WHAT THE EXERCISE ASKS. Every line in the data below that has the word "will" should be returned.

PROVIDED RECORDS.
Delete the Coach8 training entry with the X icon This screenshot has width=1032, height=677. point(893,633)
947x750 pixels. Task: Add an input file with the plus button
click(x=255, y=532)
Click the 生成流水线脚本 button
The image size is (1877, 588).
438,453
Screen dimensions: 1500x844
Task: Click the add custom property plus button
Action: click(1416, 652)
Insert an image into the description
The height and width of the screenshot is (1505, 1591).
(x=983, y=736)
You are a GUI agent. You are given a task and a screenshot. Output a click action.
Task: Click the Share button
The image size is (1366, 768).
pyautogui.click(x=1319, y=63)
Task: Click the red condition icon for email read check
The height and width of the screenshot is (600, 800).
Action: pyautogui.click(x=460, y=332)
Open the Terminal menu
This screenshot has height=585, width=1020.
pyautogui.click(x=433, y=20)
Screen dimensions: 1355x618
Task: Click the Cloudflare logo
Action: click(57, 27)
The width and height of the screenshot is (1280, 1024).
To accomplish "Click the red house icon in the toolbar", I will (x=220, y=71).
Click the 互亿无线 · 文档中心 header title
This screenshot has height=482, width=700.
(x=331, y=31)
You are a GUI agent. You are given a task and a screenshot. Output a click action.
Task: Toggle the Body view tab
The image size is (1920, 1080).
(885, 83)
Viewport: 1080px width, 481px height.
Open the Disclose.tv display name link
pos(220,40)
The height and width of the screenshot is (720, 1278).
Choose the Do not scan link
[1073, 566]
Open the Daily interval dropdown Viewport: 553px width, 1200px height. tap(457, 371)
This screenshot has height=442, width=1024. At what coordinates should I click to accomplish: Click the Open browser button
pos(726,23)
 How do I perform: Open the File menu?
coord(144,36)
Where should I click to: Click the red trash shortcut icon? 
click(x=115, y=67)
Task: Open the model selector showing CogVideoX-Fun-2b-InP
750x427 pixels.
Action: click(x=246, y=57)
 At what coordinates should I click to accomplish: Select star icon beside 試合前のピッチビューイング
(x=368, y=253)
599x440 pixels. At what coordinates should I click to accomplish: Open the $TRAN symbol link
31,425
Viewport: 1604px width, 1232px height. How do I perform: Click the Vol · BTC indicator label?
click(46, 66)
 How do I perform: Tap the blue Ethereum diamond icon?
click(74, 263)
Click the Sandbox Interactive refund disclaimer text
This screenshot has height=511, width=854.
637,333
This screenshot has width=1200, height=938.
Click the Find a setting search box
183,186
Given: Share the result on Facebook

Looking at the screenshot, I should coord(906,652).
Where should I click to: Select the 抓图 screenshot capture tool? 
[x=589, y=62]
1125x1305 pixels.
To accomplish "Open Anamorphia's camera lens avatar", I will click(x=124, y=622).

WORKED SOLUTION.
To accomplish "Click the red house icon in the toolbar", I will (x=220, y=71).
To accomplish "Open Anamorphia's camera lens avatar", I will click(x=124, y=622).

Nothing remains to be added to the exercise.